● **Your assignment**
Lines from the one containing "Viewport: 644px width, 251px height." through the end of the listing are what is wanted, given again exactly with both ends included and pictures left out.

● **Records for the exercise**
--

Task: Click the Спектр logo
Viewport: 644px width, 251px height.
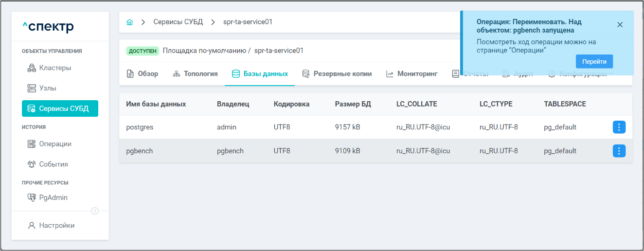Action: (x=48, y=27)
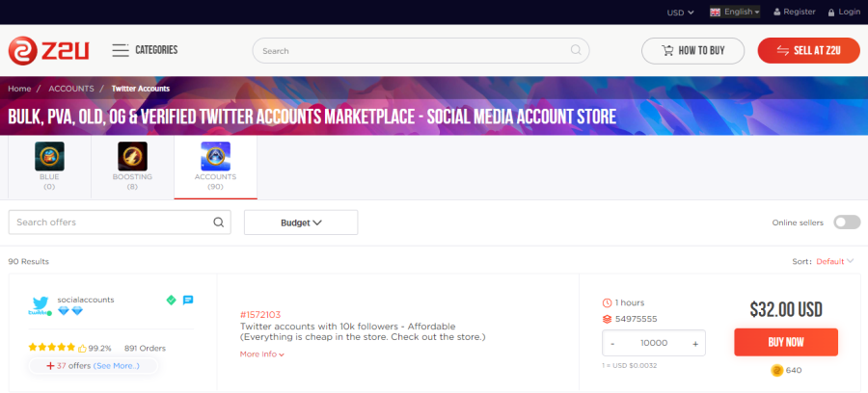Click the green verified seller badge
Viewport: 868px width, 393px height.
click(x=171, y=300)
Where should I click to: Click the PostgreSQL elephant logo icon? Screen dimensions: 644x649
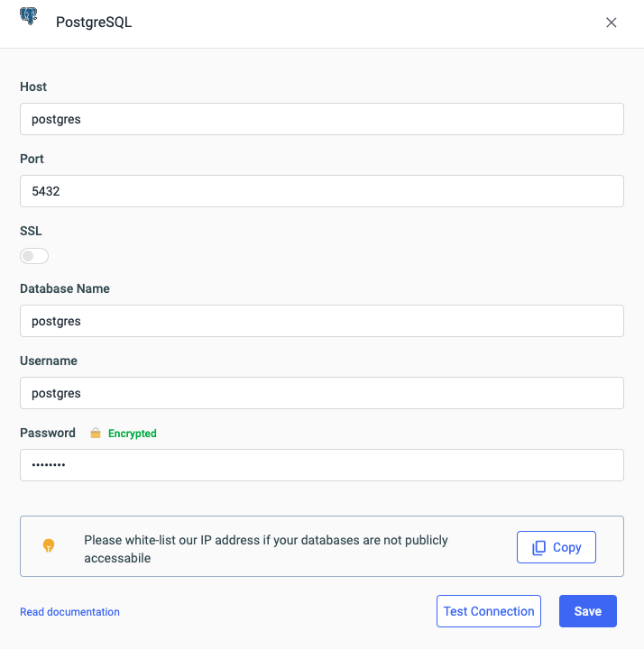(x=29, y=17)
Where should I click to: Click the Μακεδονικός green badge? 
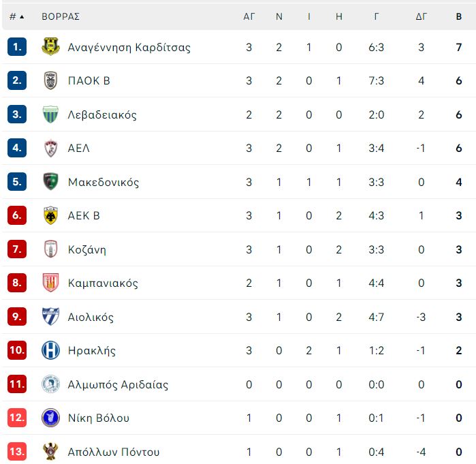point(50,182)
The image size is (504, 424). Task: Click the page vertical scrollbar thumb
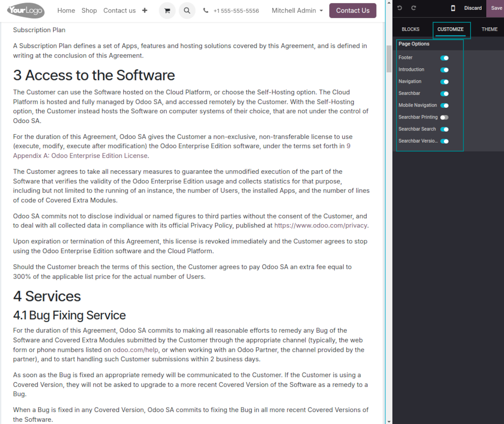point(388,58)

--

● **Answer area**
Viewport: 644px width, 251px height.
Action: (x=48, y=27)
Click the green verified seller badge
Viewport: 868px width, 393px height.
click(x=171, y=300)
Where should I click to: Click the PostgreSQL elephant logo icon? Screen dimensions: 644x649
(x=29, y=17)
Where should I click to: Click the Μακεδονικός green badge? 
point(50,182)
The image size is (504, 424). Task: Click the page vertical scrollbar thumb
point(388,58)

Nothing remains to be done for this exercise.